## [The task]
How many lines below contain the word "agent"? Reply solely with the number.
═══
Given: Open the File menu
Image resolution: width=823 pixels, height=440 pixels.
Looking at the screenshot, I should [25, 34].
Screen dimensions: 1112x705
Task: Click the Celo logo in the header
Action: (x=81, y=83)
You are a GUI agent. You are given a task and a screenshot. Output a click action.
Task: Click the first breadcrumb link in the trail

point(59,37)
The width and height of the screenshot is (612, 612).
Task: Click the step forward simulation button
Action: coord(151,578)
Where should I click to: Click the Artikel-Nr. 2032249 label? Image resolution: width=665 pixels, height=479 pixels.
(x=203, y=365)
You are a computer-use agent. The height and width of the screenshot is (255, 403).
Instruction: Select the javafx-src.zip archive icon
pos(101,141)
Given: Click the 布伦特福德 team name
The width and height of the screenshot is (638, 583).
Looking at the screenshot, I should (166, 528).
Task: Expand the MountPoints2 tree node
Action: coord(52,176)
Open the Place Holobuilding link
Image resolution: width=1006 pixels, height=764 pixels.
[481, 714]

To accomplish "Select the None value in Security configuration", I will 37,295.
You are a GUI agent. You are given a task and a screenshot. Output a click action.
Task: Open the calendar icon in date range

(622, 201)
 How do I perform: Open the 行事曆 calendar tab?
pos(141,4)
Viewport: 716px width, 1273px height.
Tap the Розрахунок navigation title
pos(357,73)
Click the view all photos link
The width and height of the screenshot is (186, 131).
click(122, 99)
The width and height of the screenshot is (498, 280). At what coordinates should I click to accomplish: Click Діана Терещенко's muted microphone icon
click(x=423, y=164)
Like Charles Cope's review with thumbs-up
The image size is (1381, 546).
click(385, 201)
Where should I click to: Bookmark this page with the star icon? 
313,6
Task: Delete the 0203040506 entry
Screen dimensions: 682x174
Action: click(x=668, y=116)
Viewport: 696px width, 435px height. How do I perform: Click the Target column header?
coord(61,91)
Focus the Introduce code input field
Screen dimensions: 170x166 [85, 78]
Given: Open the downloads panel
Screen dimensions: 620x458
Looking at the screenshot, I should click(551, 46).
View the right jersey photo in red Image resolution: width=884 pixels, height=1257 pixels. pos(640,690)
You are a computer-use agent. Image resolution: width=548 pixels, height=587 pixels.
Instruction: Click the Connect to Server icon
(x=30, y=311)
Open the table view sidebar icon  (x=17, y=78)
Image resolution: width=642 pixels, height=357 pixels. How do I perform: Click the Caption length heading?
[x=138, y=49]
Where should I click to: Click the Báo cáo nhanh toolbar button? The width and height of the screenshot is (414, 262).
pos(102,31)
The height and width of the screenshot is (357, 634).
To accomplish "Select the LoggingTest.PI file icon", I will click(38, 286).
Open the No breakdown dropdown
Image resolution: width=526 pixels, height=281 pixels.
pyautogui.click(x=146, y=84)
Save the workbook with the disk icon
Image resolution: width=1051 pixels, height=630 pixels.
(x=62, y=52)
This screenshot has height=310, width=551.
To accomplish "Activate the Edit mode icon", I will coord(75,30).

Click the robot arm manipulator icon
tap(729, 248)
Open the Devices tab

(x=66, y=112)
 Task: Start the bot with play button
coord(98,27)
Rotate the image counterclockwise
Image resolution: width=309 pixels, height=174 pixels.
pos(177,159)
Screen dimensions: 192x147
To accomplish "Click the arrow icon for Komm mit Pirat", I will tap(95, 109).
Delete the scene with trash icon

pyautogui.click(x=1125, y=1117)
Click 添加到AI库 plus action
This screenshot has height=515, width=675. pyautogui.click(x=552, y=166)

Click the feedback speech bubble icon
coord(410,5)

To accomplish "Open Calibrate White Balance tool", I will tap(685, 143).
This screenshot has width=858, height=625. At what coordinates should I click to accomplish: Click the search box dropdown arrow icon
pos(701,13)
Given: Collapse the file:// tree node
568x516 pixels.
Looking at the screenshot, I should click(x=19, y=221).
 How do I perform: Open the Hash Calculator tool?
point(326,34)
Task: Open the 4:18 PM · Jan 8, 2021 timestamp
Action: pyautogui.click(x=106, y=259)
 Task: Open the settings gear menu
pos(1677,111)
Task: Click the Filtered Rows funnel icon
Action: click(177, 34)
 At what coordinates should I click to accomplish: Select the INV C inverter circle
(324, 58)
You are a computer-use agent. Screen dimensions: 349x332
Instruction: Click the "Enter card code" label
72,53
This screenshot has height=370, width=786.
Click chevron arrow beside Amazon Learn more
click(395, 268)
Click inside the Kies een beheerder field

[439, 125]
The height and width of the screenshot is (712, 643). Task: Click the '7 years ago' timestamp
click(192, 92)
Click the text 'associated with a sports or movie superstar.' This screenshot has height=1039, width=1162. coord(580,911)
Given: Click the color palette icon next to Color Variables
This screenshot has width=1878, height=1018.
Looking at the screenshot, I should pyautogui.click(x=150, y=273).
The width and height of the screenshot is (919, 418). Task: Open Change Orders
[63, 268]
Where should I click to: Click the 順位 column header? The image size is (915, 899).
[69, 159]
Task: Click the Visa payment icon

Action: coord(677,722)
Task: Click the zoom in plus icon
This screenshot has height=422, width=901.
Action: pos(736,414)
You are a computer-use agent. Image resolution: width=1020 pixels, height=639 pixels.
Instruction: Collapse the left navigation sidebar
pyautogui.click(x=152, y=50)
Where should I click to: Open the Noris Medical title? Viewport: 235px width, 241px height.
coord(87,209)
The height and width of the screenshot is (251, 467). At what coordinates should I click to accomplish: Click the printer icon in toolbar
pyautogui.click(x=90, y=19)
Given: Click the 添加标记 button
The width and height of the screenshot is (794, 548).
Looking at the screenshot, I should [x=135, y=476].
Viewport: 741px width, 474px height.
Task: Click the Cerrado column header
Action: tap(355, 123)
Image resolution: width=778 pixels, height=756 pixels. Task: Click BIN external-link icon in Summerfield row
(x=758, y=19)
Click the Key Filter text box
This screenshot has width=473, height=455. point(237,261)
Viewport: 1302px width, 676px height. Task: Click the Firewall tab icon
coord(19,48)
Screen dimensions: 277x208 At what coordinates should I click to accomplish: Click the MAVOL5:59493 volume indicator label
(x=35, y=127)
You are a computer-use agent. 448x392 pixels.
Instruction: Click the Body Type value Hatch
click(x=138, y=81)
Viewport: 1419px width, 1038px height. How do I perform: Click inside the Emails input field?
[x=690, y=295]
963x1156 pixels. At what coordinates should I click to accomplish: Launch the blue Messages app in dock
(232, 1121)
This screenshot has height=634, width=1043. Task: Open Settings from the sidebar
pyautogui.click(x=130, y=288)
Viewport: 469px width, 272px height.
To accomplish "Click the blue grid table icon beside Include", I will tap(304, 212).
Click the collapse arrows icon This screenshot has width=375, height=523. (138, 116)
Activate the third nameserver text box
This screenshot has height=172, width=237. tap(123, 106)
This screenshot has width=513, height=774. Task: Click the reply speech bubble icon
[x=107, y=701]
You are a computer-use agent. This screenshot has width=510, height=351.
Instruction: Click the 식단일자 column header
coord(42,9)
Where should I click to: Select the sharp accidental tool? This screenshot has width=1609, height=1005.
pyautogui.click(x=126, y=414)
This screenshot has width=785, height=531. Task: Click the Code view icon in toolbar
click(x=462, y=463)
═══
## [Result of this task]
8